QuaTradis (Quadram TraDis)

A set of tools to analyse the output from TraDIS analyses

Contents

Introduction

The QuaTradis pipeline provides software utilities for the processing, mapping, and analysis of transposon insertion sequencing data. The pipeline was designed with the data from the TraDIS sequencing protocol in mind, but should work with a variety of transposon insertion sequencing protocols as long as they produce data in the expected format.

For more information on the TraDIS method, see http://bioinformatics.oxfordjournals.org/content/32/7/1109 and http://genome.cshlp.org/content/19/12/2308.

Installation

QuaTradis has the following dependencies:

Required dependencies

  • bwa
  • smalt
  • samtools
  • tabix

There are a number of ways to install QuaTradis and details are provided below. If you encounter an issue when installing QuaTradis please contact your local system administrator.

Bioconda

Install conda and enable the bioconda channel.

conda install -c bioconda quatradis=xxx

Docker

QuaTradis can be run in a Docker container. First install Docker, then pull the QuaTradis image from dockerhub:

docker pull quadraminstitute/quatradis

To use QuaTradis use a command like this (substituting in your directories), where your files are assumed to be stored in /home/ubuntu/data:

docker run --rm -it -v /home/ubuntu/data:/data quadraminstitute/quatradis bacteria_tradis -h

Running the tests

The test can be run with pytest from the tests directory. Alternatively you can use the make target from the top-level directory:

make test

Usage

QuaTradis provides functionality to:

  • detect TraDIS tags in a BAM file
  • add the tags to the reads
  • filter reads in a FastQ file containing a user defined tag
  • remove tags
  • map to a reference genome
  • create an insertion site plot file

The functions are available as standalone scripts or as perl modules.

Scripts

Executable scripts to carry out most of the listed functions are available in the bin:

  • check_tradis_tags – Prints 1 if tags are present in alignment file, prints 0 if not.
  • add_tradis_tags – Generates a BAM file with tags added to read strings.
  • filter_tradis_tags – Create a fastq file containing reads that match the supplied tag
  • remove_tradis_tags – Creates a fastq file containing reads with the supplied tag removed from the sequences
  • tradis_plot – Creates an gzipped insertion site plot
  • bacteria_tradis – Runs complete analysis, starting with a fastq file and produces mapped BAM files and plot files for each file in the given file list and a statistical summary of all files. Note that the -f option expects a text file containing a list of fastq files, one per line. This script can be run with or without supplying tags.

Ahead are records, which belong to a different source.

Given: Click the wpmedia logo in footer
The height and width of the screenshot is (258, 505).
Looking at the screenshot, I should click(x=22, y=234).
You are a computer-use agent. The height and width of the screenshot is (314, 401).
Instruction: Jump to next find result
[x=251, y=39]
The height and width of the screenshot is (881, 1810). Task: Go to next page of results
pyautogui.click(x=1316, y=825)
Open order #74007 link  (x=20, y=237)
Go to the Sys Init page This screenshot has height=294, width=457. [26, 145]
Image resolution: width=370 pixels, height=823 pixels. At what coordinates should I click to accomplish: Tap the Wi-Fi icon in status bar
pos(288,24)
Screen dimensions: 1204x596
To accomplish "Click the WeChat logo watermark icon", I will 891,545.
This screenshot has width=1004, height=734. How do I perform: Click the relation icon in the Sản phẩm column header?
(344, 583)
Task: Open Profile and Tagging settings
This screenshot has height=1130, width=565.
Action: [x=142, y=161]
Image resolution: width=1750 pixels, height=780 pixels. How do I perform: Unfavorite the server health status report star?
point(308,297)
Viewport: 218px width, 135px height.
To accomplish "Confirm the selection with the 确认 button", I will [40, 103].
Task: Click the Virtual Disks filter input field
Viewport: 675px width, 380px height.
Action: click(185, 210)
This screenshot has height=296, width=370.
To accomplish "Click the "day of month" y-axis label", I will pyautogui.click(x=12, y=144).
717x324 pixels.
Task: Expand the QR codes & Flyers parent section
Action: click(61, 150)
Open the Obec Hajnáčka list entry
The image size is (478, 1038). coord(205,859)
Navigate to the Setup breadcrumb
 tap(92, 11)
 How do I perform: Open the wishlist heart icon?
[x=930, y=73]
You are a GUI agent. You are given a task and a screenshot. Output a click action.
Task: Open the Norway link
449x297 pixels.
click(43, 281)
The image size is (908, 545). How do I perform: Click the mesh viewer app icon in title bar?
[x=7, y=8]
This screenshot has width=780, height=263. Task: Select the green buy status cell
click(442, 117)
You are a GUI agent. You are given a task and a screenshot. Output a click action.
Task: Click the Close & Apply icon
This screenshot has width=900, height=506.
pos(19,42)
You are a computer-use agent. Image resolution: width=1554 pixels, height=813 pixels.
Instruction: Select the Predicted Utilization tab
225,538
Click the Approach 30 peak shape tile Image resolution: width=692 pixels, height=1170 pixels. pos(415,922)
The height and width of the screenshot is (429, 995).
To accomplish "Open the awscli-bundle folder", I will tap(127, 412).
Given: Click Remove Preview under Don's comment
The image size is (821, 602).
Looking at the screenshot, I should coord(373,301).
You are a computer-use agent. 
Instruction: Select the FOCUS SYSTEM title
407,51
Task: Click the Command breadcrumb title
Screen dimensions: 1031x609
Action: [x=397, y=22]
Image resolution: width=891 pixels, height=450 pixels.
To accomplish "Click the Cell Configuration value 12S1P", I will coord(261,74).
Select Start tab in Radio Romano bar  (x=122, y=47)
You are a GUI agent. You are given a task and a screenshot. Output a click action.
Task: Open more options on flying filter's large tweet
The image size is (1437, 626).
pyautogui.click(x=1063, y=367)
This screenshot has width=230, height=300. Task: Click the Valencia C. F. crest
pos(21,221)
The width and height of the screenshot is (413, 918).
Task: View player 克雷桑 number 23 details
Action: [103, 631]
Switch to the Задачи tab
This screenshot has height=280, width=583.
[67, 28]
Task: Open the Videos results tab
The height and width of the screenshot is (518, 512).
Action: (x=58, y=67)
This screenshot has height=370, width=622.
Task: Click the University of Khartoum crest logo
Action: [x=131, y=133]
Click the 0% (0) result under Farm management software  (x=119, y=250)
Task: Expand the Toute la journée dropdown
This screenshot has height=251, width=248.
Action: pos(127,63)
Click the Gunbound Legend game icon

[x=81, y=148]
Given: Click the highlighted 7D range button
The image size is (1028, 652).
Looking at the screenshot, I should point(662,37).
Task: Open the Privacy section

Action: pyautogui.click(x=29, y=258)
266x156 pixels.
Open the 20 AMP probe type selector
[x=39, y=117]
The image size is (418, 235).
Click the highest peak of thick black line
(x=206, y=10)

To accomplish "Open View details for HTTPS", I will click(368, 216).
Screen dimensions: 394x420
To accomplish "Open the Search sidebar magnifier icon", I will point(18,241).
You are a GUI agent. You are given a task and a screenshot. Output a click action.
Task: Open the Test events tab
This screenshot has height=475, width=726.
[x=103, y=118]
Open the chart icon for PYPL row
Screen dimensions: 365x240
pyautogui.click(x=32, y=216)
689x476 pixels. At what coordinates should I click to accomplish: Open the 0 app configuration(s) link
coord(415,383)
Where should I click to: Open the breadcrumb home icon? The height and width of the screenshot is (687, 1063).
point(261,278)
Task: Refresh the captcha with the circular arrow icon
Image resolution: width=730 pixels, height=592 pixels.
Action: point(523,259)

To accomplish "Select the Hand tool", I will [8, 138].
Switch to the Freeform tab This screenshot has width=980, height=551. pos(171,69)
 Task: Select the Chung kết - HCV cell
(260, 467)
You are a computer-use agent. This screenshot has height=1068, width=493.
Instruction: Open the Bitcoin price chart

Note that default parameters are for comparative experiments, and will need to be modified for gene essentiality studies.

A help menu for each script can be accessed by running the script by adding with “–help”.

Analysis Scripts

Three scripts are provided to perform basic analysis of TraDIS results in bin:

  • tradis_gene_insert_sites – Takes genome annotation in embl format along with plot files produced by bacteria_tradis and generates tab-delimited files containing gene-wise annotations of insert sites and read counts.
  • tradis_essentiality.R – Takes a single tab-delimited file from tradis_gene_insert_sites to produce calls of gene essentiality. Also produces a number of diagnostic plots.
  • tradis_comparison.R – Takes tab files to compare two growth conditions using edgeR. This analysis requires experimental replicates.

License

QuaTradis is free software, licensed under GPLv3.

Feedback/Issues

Please report any issues to the issues page or email [email protected]

Citation

If you use this software please cite:

“The TraDIS toolkit: sequencing and analysis for dense transposon mutant libraries”, Barquist L, Mayho M, Cummins C, Cain AK, Boinett CJ, Page AJ, Langridge G, Quail MA, Keane JA, Parkhill J. Bioinformatics. 2016 Apr 1;32(7):1109-11. doi: 10.1093/bioinformatics/btw022. Epub 2016 Jan 21.